Given exercise.
Convert the records between the lines holding "808x474 pixels. How" and "pos(629,82)", inclusive, into a two-column CSV with the header input,output and one row per record. Put each record's text and its answer in separate quoted fields, replace line breaks with spaces, and leave out the pictures.

Given data.
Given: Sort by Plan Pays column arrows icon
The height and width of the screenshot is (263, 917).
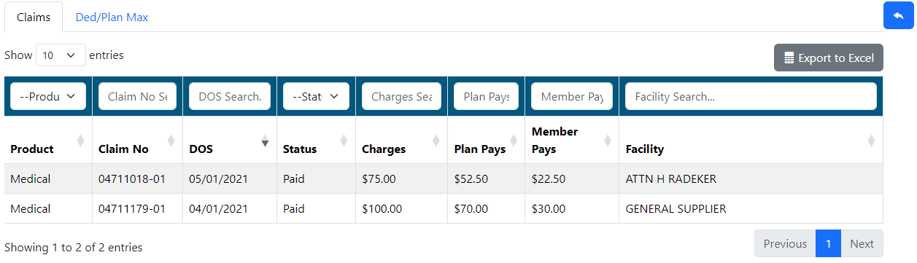Looking at the screenshot, I should point(514,141).
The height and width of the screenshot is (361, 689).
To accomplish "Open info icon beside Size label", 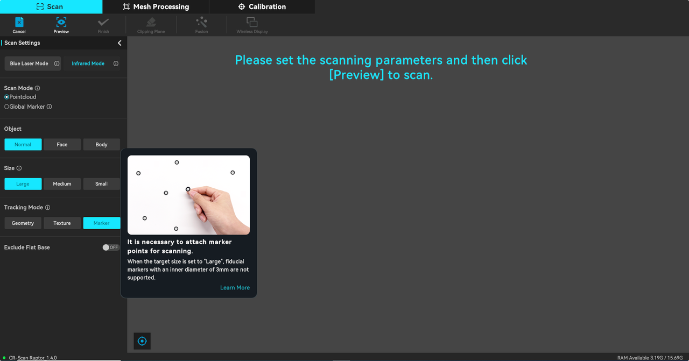I will click(x=19, y=168).
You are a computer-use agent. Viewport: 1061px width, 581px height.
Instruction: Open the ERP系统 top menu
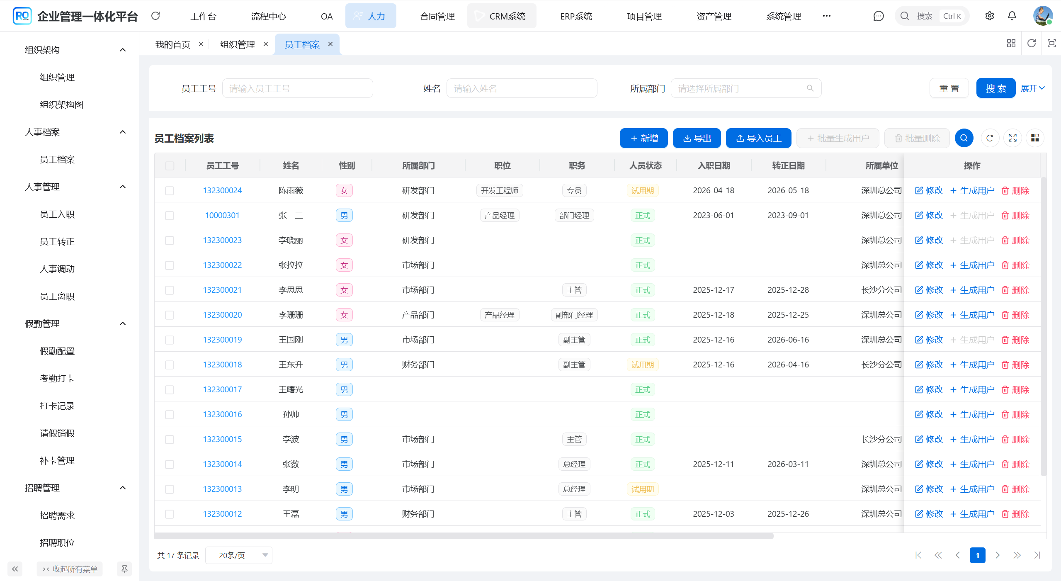click(576, 16)
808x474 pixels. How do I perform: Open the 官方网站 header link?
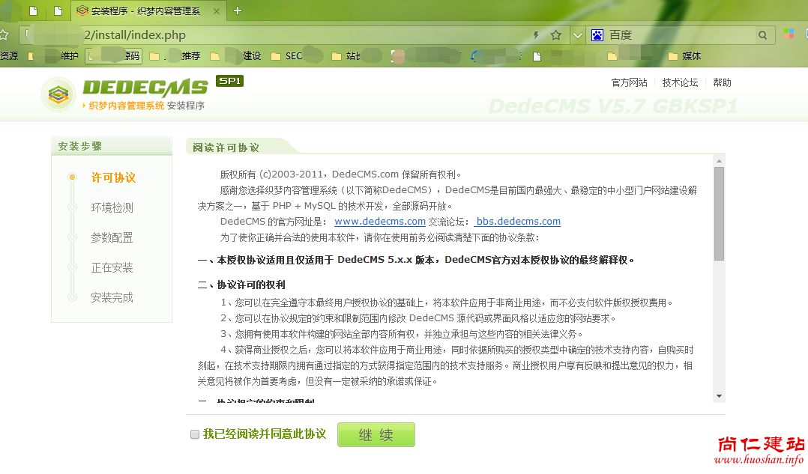pos(629,82)
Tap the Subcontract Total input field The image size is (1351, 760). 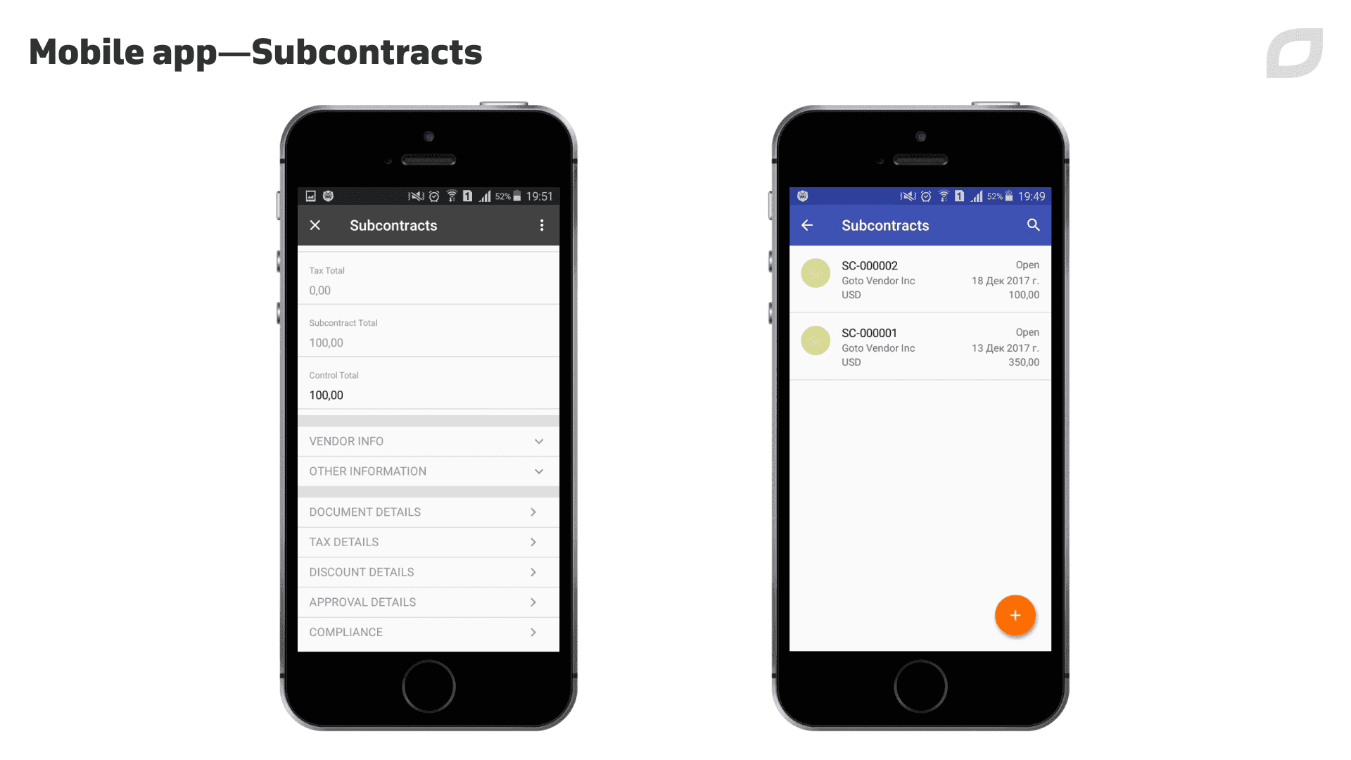click(x=428, y=341)
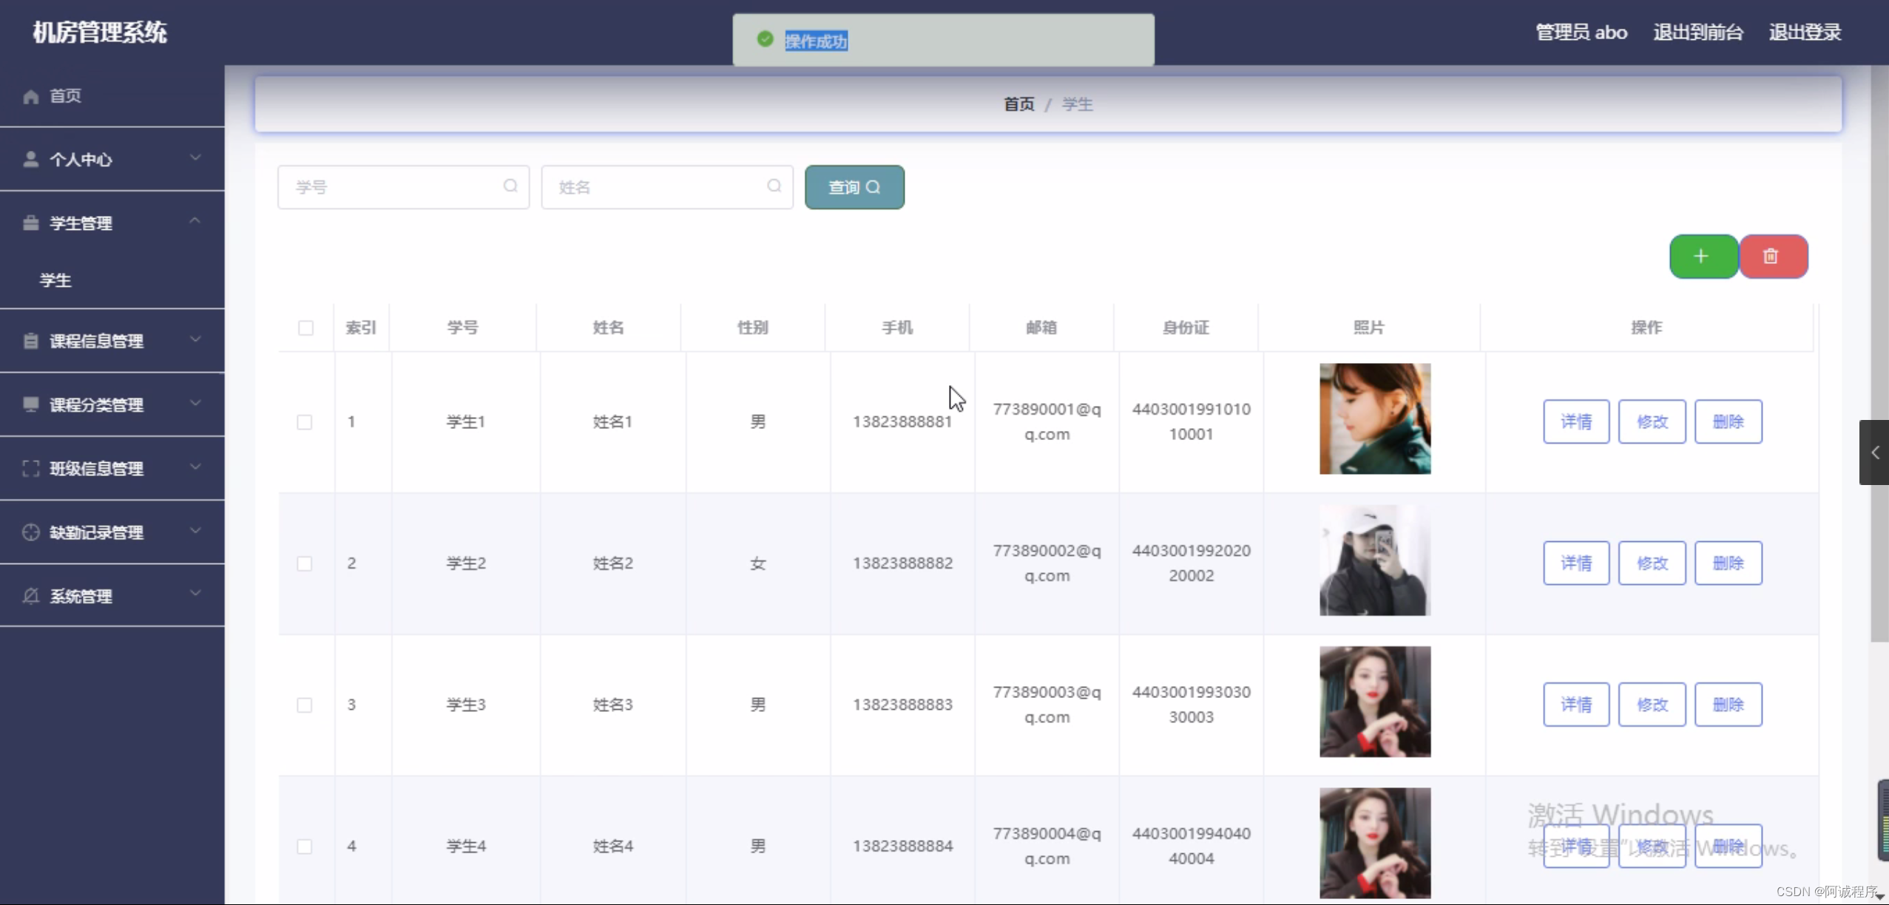This screenshot has width=1889, height=905.
Task: Click the red trash batch-delete button
Action: pyautogui.click(x=1772, y=257)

Correct answer.
input,output
"808x474 pixels. How do I perform: Open the 官方网站 header link?","pos(629,82)"